## begin Material for this exercise
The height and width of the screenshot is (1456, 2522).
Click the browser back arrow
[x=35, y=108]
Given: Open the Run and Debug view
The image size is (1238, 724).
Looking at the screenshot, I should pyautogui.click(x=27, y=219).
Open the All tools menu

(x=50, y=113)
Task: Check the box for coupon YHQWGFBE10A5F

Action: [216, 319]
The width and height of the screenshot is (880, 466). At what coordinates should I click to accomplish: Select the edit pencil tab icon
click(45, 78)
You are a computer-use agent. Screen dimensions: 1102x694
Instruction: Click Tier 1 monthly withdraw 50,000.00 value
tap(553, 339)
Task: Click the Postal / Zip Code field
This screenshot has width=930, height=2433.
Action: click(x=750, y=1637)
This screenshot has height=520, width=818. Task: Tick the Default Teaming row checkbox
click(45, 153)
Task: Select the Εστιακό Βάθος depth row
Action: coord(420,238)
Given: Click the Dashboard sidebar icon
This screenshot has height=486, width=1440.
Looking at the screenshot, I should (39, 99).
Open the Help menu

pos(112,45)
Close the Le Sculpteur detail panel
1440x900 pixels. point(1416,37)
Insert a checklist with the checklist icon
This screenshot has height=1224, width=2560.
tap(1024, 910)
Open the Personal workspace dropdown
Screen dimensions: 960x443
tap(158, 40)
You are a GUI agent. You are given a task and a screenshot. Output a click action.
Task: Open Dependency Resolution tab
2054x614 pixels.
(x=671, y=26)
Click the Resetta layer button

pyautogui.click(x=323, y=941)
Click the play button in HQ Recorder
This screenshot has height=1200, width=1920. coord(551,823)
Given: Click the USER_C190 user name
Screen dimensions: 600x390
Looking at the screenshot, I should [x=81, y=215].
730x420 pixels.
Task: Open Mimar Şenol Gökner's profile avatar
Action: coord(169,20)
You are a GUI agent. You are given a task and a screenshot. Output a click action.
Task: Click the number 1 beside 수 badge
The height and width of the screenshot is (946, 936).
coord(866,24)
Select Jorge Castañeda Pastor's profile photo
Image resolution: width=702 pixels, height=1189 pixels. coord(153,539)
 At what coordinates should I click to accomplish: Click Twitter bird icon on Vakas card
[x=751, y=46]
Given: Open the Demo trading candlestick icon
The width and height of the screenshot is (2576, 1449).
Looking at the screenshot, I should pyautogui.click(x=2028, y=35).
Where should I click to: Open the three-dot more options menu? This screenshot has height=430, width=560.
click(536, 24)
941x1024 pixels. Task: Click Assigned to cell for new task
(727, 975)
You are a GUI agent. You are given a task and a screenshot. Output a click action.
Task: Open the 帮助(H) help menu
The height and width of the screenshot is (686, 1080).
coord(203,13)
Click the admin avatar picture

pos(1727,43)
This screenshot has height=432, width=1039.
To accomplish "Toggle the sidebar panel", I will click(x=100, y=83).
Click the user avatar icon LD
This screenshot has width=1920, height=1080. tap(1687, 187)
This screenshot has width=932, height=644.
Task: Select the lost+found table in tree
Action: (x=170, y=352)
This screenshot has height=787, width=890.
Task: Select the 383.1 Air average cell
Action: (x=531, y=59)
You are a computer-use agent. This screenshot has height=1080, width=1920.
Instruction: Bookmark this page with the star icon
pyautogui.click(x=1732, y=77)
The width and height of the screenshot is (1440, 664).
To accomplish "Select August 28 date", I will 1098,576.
## end Material for this exercise
▶ Task goal: Copy out every item above word for word, keeping each line unchanged.

▶ Solution:
The height and width of the screenshot is (1456, 2522).
Click the browser back arrow
[x=35, y=108]
Given: Open the Run and Debug view
The image size is (1238, 724).
Looking at the screenshot, I should pyautogui.click(x=27, y=219).
Open the All tools menu

(x=50, y=113)
Task: Check the box for coupon YHQWGFBE10A5F

Action: [216, 319]
The width and height of the screenshot is (880, 466). At what coordinates should I click to accomplish: Select the edit pencil tab icon
click(45, 78)
You are a computer-use agent. Screen dimensions: 1102x694
Instruction: Click Tier 1 monthly withdraw 50,000.00 value
tap(553, 339)
Task: Click the Postal / Zip Code field
This screenshot has width=930, height=2433.
Action: click(x=750, y=1637)
This screenshot has height=520, width=818. Task: Tick the Default Teaming row checkbox
click(45, 153)
Task: Select the Εστιακό Βάθος depth row
Action: coord(420,238)
Given: Click the Dashboard sidebar icon
This screenshot has height=486, width=1440.
Looking at the screenshot, I should (39, 99).
Open the Help menu

pos(112,45)
Close the Le Sculpteur detail panel
1440x900 pixels. point(1416,37)
Insert a checklist with the checklist icon
This screenshot has height=1224, width=2560.
tap(1024, 910)
Open the Personal workspace dropdown
Screen dimensions: 960x443
tap(158, 40)
You are a GUI agent. You are given a task and a screenshot. Output a click action.
Task: Open Dependency Resolution tab
2054x614 pixels.
(x=671, y=26)
Click the Resetta layer button

pyautogui.click(x=323, y=941)
Click the play button in HQ Recorder
This screenshot has height=1200, width=1920. coord(551,823)
Given: Click the USER_C190 user name
Screen dimensions: 600x390
Looking at the screenshot, I should [x=81, y=215].
730x420 pixels.
Task: Open Mimar Şenol Gökner's profile avatar
Action: coord(169,20)
You are a GUI agent. You are given a task and a screenshot. Output a click action.
Task: Click the number 1 beside 수 badge
The height and width of the screenshot is (946, 936).
coord(866,24)
Select Jorge Castañeda Pastor's profile photo
Image resolution: width=702 pixels, height=1189 pixels. coord(153,539)
 At what coordinates should I click to accomplish: Click Twitter bird icon on Vakas card
[x=751, y=46]
Given: Open the Demo trading candlestick icon
The width and height of the screenshot is (2576, 1449).
Looking at the screenshot, I should pyautogui.click(x=2028, y=35).
Where should I click to: Open the three-dot more options menu? This screenshot has height=430, width=560.
click(536, 24)
941x1024 pixels. Task: Click Assigned to cell for new task
(727, 975)
You are a GUI agent. You are given a task and a screenshot. Output a click action.
Task: Open the 帮助(H) help menu
The height and width of the screenshot is (686, 1080).
coord(203,13)
Click the admin avatar picture

pos(1727,43)
This screenshot has height=432, width=1039.
To accomplish "Toggle the sidebar panel", I will click(x=100, y=83).
Click the user avatar icon LD
This screenshot has width=1920, height=1080. tap(1687, 187)
This screenshot has width=932, height=644.
Task: Select the lost+found table in tree
Action: (x=170, y=352)
This screenshot has height=787, width=890.
Task: Select the 383.1 Air average cell
Action: (x=531, y=59)
You are a computer-use agent. This screenshot has height=1080, width=1920.
Instruction: Bookmark this page with the star icon
pyautogui.click(x=1732, y=77)
The width and height of the screenshot is (1440, 664).
To accomplish "Select August 28 date", I will 1098,576.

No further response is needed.